On Monday, October 22, a crowd of a hundred or more advocates representing dozens of local community groups gathered at City Hall in San Francisco with a common (though singular) goal: to close the San Francisco Jail. Those same demonstrators were back again on Wednesday, October 24th to speak at a public hearing and make their case.
After a successful campaign to prevent a new jail from opening several years back, the No New SF Jail Coalition is advancing its plan to decarcerate the city and move away from policing and toward healing and community support.

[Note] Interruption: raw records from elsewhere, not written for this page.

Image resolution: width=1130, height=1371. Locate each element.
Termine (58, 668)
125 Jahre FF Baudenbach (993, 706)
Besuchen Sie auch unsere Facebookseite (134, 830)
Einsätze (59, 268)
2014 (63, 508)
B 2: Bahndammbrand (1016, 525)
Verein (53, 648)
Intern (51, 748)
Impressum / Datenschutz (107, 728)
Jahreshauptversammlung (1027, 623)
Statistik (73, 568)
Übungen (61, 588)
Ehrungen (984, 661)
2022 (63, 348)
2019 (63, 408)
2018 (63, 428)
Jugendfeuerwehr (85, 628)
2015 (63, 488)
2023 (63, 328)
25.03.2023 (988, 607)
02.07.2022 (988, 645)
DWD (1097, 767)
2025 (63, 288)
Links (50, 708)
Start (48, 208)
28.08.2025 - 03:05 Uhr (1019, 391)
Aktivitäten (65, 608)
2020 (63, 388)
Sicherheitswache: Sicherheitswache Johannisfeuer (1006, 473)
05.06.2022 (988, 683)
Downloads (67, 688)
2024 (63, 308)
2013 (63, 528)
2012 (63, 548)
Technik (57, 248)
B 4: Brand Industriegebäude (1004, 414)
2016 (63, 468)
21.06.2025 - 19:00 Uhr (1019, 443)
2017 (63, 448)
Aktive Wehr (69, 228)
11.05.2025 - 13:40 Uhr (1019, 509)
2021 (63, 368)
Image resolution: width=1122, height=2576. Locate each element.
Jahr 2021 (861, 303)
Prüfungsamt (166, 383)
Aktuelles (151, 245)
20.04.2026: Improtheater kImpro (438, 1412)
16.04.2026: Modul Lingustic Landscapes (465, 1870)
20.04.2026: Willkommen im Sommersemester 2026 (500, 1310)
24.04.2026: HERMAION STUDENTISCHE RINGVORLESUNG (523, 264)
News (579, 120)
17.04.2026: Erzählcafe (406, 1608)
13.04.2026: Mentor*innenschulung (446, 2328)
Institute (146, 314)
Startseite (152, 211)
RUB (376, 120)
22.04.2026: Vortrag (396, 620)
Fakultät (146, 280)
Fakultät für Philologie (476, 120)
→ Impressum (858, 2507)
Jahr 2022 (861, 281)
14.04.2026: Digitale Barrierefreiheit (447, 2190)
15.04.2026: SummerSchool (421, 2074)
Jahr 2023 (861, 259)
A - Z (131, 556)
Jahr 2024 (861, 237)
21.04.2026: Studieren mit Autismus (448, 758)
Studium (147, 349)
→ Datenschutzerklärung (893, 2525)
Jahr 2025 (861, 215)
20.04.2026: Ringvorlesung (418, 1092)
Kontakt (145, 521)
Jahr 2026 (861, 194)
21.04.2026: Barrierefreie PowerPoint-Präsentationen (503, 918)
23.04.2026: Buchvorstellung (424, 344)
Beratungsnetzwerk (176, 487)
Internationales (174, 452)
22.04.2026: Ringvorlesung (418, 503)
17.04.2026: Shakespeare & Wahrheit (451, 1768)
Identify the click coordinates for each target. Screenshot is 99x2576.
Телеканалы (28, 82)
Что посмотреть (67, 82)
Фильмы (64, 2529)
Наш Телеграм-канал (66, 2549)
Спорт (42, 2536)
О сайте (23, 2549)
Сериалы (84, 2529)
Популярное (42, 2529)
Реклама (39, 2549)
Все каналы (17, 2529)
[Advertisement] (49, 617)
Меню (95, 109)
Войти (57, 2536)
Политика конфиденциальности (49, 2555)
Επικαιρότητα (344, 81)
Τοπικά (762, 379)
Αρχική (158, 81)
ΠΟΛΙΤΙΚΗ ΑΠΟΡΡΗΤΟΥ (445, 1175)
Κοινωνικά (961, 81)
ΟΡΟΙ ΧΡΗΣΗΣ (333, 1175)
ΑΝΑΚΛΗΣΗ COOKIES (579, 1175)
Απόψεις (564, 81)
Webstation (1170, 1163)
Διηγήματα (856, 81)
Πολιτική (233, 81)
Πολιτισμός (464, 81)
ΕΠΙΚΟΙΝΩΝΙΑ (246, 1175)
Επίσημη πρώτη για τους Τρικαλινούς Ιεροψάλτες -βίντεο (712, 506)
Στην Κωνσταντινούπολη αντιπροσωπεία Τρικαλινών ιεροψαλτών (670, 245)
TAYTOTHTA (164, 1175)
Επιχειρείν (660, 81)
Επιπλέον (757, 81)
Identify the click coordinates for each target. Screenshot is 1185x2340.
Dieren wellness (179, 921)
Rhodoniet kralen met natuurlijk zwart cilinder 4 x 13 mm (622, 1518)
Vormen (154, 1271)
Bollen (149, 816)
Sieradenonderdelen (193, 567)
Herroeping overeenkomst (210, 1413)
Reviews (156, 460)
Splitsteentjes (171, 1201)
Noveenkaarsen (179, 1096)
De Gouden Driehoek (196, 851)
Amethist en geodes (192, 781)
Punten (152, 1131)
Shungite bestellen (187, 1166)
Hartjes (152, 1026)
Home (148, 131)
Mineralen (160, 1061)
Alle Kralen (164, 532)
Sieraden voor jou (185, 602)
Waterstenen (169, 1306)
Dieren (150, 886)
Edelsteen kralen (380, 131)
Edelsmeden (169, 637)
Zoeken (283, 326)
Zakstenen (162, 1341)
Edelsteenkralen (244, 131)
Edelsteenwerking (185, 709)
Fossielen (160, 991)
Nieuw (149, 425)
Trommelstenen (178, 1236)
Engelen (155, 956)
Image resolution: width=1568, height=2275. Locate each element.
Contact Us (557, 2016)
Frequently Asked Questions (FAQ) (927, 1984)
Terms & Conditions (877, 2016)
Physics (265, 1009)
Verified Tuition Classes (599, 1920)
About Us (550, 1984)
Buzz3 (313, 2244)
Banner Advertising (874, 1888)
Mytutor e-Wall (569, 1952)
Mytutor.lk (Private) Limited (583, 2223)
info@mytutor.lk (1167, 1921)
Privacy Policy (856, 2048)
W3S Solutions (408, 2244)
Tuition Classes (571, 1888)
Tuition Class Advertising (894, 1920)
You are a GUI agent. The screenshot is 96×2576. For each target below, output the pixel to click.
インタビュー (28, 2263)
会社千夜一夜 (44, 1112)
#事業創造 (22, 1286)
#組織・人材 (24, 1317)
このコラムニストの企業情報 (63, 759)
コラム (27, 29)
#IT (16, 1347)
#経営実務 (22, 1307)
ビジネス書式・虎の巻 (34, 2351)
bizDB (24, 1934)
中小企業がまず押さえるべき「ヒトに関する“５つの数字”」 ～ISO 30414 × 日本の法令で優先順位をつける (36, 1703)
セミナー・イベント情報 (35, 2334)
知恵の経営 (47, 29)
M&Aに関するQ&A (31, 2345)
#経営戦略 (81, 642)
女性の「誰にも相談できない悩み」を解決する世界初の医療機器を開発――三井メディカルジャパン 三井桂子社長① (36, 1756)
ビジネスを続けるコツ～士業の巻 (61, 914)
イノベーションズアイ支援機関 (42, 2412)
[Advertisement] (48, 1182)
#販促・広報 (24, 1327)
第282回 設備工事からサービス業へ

The current jail at 850 Bryant St. is a danger to those incarcerated as it is not earthquake safe, has major plumbing and sanitation issues and there is no plan in place to evacuate prisoners in case of an emergency. There is already funding set aside currently to relocate inmates in 2021, and the campaign argues that money should be redirected into housing for formerly incarcerated people and their families in order to decrease the jail population immediately.
Furthermore, the criminal justice system disproportionately targets people of color and homeless people, pushing those who are already marginalized into cells and deeper into poverty. People of color are targeted more by police, over charged, more likely to be convicted and given harsher sentences. Black people make up only 6 percent of the city’s population, and yet they make up 56 percent of the jail population. And homeless folks face criminal charges for the very life-sustaining activities we all must do to survive: sitting, sleeping, eating, urinating. Unhoused people represent 30 percent of those currently in jail, which means that we are spending resources that could be going into housing to end homelessness to further criminalize poor people.
Transitional Age Youth make up 25 percent of the jail population. It is essential that as a community we realize that criminalizing of these youth will cost us far more than investing in the resources and support they need to become healthy productive members of our community. Youth need interventions that are developmentally appropriate and support them to heal from trauma, not criminalization and incarceration that not only inflicts further trauma and harm, but thwarts their neurological development during a critical phase of their lives, diminishing their possibilities to thrive in the future.
The Coalition of advocates who came to the hearing offered their own ideas for how to redirect resources away from the jail and into community programs. They identified housing as a prime need for those impacted by incarceration and advocated the creation of cooperative housing and services located in neighborhoods targeted by police. Also important is that mental health services be expanded through community based voluntary and user-led care rather than through policing, locked wards, courts, probation, or the jails, as many impacted folks are suffering from mental health issues. And rather than relying on the racist criminal justice system, we could be investing in a Transformative Justice Conflict Mediation Center, with models of accountability that do not rely on jailing as punishment.
Outside of City Hall that Monday afternoon, advocates raised a banner held by balloons up to London Breed’s office window, while demonstrators shouted out things they would rather see than criminalization and policing. “Accountability!” “An end to racism!” “Housing!” “Transformative justice!” “Queer liberation!” The banner, reading “No New Cops! No New Jails!” floated in the wind outside City Hall, bearing a message of hope.